Despite these challenges, Indonesians should not be discouraged. The recent rapprochement between Jokowi and former rival Prabowo Subianto offers an encouraging example of how leaders can overcome ideological divisions and regain legitimacy through political compromise. But it is unlikely that this elite-level reconciliation can alter the course of political polarization in the long run, and it may not be enough to counter the growing influence of illiberal forces within and outside the ruling coalition.
One of the most worrisome developments is that senior government and party officials are calling for a return to indirect regional elections. They cite research that claims voters in poorer regions lack the capacity to choose their own leaders directly. But this argument misdiagnoses the source of political malaise in Indonesia, which is more rooted in party-system dysfunction than in voters’ abilities to choose their own governors.
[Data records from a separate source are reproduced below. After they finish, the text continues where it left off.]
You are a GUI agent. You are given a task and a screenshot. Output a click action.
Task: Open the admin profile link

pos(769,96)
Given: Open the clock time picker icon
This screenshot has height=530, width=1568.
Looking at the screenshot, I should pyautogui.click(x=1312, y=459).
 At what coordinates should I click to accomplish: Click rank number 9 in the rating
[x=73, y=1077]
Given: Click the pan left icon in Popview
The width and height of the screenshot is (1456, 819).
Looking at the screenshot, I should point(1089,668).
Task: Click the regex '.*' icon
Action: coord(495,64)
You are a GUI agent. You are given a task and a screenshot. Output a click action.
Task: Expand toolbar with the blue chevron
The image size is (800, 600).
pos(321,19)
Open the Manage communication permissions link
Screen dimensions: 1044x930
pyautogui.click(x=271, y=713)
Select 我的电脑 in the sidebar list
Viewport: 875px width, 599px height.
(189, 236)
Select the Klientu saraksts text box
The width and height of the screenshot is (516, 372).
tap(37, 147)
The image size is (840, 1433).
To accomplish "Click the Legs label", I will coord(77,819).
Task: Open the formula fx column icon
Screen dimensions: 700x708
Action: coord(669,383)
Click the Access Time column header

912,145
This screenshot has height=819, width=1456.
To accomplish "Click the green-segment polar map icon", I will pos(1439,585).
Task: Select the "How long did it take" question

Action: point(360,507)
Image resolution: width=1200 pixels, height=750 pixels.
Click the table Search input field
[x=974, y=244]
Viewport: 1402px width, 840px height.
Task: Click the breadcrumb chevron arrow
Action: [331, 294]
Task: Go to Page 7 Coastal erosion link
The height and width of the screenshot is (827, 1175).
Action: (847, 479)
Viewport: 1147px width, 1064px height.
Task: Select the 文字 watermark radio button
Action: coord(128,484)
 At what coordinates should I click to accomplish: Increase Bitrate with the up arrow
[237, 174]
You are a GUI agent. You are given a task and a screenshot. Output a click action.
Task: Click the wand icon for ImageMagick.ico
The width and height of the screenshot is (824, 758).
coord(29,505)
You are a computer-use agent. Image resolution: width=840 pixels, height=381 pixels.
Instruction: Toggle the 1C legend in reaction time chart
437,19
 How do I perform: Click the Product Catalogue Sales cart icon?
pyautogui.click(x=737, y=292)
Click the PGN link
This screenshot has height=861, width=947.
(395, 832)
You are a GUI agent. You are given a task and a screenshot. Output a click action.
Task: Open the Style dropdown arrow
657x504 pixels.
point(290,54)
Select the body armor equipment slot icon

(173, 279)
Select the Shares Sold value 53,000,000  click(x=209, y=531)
The current system of direct regional elections has been effective in devolving power and giving citizens more say over local governance. It is not inherently more democratic than the indirect polls used to elect local executives in long-standing democracies like Australia, India, and the United States. It would be a step backward to return to this model in Indonesia. Moreover, the government’s plan to develop an index to judge whether regional voters can make independent choices will result in institutionalized discrimination against Indonesians living in poverty. And it would undermine the country’s international commitment to protect citizens’ right to freedom of opinion, including the ability to criticize their public officials and representatives. This right is guaranteed under UUD 1945, which enshrines the principles of democracy.